Es folgt eine auch heute noch wichtige Einschätzung der Figur Dr. John Watson: Viel zu oft und vor allem in den ansonsten großartigen Holmes-Filmen der Hollywood-Jahre 1939 bis 1946, in denen Basil Rathbone Holmes verkörperte, gab Watson den geistig beschränkten Sidekick, der für dumme Fragen und unbedachtes Handeln zuständig war. Dabei sah Doyle Watson als elementare Ergänzung seines Detektivs: Gemeinsam waren Holmes & Watson nicht doppelt, sondern vierfach so gut, weil sie sich gerade aufgrund ihrer intellektuellen und wesensbedingten Unterschiede perfekt ergänzten.

== == ==

__HERAUSFORDERUNG__
Schreibe den Text oben über die Figur Dr. John Watson im Anschluss an seinen letzten Satz weiter.

__DATENAUSZUG__
== == ==

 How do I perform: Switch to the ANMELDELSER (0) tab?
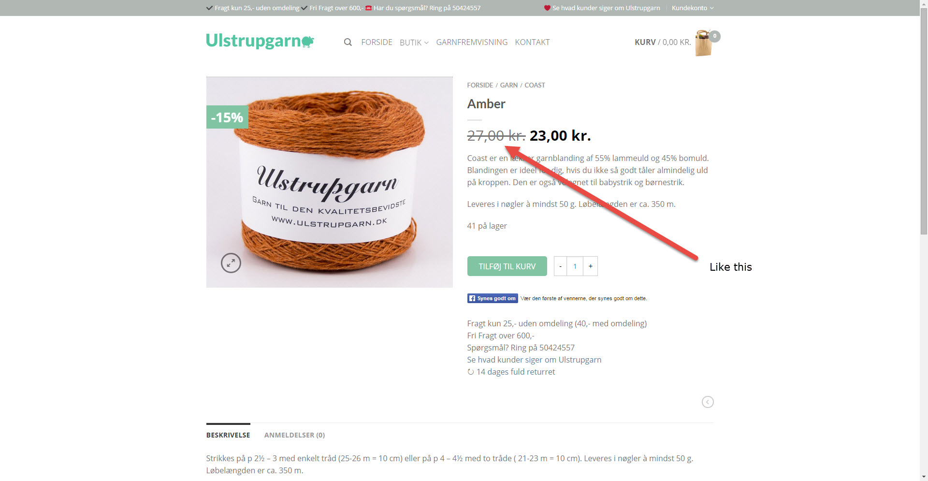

== == ==

__ANTWORT__
Der „Kanon“: 60 Fälle für die Ewigkeit

Fleischhack beschreibt weitere Figuren, die unverzichtbar für den „Kanon“ – jene 56 Erzählungen und vier Romane, die Doyle selbst schrieb – sind: Vermieterin Mrs. Hudson, diverse von Holmes gern spöttisch (aber nicht herablassend) behandelte Polizisten von Scotland Yard und natürlich Mycroft Holmes, Sherlocks älterer Bruder, der nur zweimal persönlich auftrat und doch ein erstaunliches Eigenleben entwickelte. Abgerundet wird dieses Kapitel durch die drei großen Gegenspieler des Ermittlers – Professor James Moriarty, Colonel Sebastian Moran und „die Frau“ Irene Adler. Hinzu tritt als Widerling ohne jene düstere Eleganz, die Doyle seinen nie eindimensionalen ‚Schurken‘ verlieh, Charles Augustus Milverton.

Kapitel 3 stellt „Die Fälle des Sherlock Holmes“ (S. 108-184) ins Zentrum. Der „Kanon“ wird Story für Story, Roman für Roman vorgestellt, wobei es die Autorin nicht bei einer Inhaltsangabe bewenden lässt, sondern dort, wo sie entstehungswichtig und bekannt sind, (literatur-) historische Fakten anführt. Doyle griff gern auf reale Ereignisse und Personen zurück, die er entweder verfremdete oder direkt übernahm, um auf diese Weise Fiktion und Realität auf eine für sein Publikum reizvolle Weise zu vermischen.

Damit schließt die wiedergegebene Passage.